▸ **Stated problem**
Format the records that run from the line containing "This screenshot has height=819, width=1456." through the line containing "Instruction: Click the" as a numbered list, leaving out blank lines. Begin at the line that has "This screenshot has height=819, width=1456." and stop after the one that has "Instruction: Click the".

--- START Exercise input ---

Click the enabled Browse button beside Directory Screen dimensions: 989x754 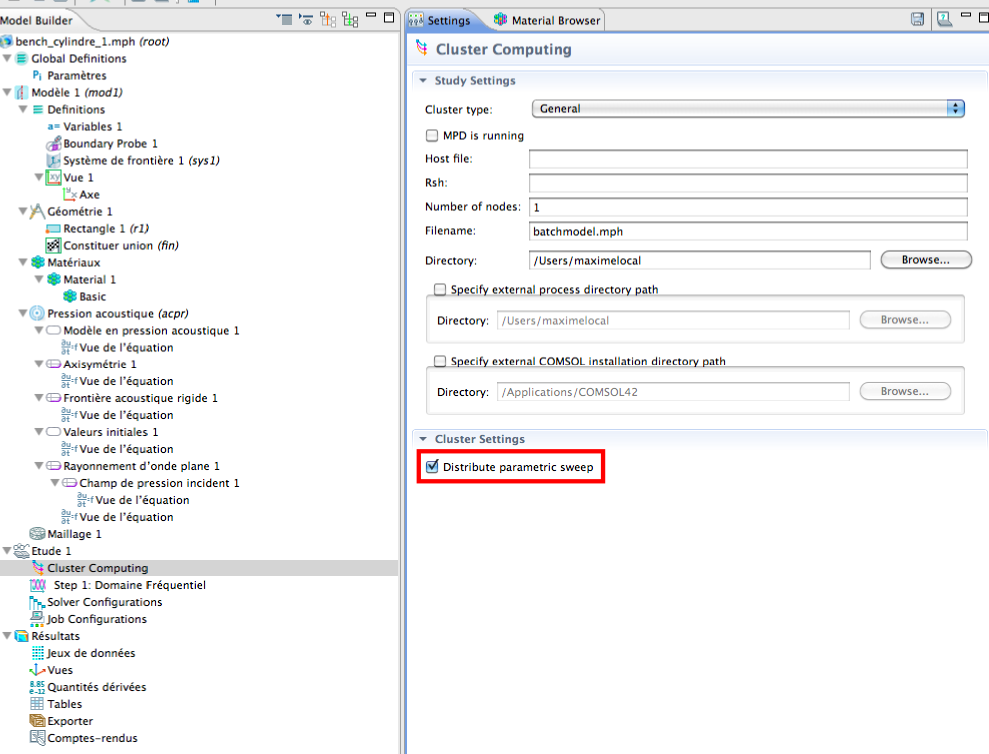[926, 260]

--- END Exercise input ---
--- START Exercise input ---

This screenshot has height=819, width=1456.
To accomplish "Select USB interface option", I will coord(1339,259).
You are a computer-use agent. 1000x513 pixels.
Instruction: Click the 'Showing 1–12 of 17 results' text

--- END Exercise input ---

▸ **The reply**
1. This screenshot has height=819, width=1456.
2. To accomplish "Select USB interface option", I will coord(1339,259).
3. You are a computer-use agent. 1000x513 pixels.
4. Instruction: Click the 'Showing 1–12 of 17 results' text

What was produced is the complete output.